Question 10: A 3-year-old child presents with epiphora, and probing reveals a soft block at 7 mm. What is the best treatment option for this condition?
- A. External Dacryocystorhinostomy (DCR)
- B. Endonasal Dacryocystorhinostomy (DCR)
- C. Dacryocystectomy
- D. Conjunctivodacryocystorhinostomy (CDCR) (Correct Answer)
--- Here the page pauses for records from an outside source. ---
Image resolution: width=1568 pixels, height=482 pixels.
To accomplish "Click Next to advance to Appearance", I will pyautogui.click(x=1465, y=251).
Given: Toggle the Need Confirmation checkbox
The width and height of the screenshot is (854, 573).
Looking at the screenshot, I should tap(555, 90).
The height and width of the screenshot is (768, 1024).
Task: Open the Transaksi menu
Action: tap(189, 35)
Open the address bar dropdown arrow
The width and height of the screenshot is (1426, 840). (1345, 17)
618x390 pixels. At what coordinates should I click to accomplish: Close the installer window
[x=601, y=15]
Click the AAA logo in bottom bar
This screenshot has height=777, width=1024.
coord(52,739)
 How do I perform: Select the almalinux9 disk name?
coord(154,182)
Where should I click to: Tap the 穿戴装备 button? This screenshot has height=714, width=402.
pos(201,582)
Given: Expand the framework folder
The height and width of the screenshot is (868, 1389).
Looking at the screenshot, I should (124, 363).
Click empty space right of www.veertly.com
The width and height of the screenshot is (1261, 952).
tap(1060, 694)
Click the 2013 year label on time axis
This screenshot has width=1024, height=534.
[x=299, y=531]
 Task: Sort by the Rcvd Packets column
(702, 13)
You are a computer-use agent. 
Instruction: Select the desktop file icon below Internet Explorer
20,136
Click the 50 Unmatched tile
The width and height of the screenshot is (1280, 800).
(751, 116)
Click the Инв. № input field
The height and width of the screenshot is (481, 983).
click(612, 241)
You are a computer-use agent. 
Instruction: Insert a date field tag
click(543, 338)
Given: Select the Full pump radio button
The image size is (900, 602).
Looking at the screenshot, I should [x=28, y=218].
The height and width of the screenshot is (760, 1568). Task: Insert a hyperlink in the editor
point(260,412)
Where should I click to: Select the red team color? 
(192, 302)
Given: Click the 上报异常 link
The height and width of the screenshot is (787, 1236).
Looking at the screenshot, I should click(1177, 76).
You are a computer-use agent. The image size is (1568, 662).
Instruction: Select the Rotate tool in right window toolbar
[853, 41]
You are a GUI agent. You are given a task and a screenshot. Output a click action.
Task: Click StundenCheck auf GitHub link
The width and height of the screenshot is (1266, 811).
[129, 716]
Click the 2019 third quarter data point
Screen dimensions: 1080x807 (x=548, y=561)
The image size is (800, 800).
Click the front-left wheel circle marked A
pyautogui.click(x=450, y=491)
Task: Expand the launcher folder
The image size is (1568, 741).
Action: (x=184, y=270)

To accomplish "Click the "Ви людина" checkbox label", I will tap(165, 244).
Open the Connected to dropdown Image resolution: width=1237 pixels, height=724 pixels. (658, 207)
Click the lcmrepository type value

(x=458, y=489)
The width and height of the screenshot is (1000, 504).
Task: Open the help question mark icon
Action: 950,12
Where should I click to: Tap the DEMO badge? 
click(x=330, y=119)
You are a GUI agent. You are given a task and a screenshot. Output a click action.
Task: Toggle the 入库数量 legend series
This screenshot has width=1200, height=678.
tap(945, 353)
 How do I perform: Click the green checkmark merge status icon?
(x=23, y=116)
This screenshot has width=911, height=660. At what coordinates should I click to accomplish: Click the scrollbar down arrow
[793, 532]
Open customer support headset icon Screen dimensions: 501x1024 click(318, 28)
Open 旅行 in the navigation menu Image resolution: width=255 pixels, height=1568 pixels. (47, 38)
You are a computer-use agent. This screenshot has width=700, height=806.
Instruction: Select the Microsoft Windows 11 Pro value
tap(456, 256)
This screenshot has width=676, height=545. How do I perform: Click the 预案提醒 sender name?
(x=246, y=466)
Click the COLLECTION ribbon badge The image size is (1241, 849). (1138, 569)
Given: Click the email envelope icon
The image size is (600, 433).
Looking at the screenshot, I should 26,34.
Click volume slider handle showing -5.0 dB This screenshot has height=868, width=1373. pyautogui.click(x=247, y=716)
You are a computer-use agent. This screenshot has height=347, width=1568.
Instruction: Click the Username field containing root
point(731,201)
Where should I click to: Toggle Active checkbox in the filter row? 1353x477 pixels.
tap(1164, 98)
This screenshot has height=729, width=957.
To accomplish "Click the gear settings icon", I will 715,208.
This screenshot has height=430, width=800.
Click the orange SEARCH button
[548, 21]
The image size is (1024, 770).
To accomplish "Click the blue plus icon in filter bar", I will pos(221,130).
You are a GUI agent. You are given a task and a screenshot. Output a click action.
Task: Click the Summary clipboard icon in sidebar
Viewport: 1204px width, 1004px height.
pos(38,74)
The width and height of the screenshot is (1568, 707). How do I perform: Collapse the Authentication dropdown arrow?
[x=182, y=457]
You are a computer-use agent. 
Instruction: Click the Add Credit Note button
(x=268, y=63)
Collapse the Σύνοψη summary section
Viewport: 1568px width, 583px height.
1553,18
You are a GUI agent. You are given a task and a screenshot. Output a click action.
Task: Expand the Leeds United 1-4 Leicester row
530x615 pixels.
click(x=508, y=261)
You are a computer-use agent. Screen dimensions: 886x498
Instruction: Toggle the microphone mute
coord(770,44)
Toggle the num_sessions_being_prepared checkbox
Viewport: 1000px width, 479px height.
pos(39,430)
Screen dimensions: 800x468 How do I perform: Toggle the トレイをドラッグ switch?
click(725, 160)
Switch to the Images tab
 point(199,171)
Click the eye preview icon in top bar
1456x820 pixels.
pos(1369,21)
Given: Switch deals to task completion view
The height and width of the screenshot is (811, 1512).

Explanation: ***Conjunctivodacryocystorhinostomy (CDCR) / Jones Tube*** - A **soft block** on probing indicates an obstruction within the **canalicular system**, as the probe meets a spongy resistance and cannot enter the lacrimal sac. - **Conjunctivodacryocystorhinostomy (CDCR)**, also known as conjunctival DCR or Jones tube placement, is the surgical procedure that bypasses the obstructed canaliculi by creating a new passage from the conjunctival sac to the nasal cavity with a Jones tube. - In this case, the soft block at 7 mm suggests canalicular obstruction, which cannot be addressed by standard DCR procedures that target nasolacrimal duct obstruction. *Endonasal Dacryocystorhinostomy (DCR)* - This procedure is the treatment of choice for **nasolacrimal duct (NLD) obstruction**, not canalicular obstruction. - NLD obstruction is identified by a **hard stop** during probing, where the probe passes through the canaliculi and contacts the bony lacrimal fossa wall. *External Dacryocystorhinostomy (DCR)* - Like the endonasal approach, external DCR is indicated for **NLD obstruction** (a **hard stop**), which is not the finding in this case. - It involves creating a fistula between the lacrimal sac and nasal mucosa through an external skin incision. *Dacryocystectomy* - This procedure involves the complete removal of the lacrimal sac and is reserved for conditions like **lacrimal sac tumors** or intractable chronic dacryocystitis. - It is a destructive procedure that eliminates the sac as a source of infection but does not resolve the **epiphora** (tearing).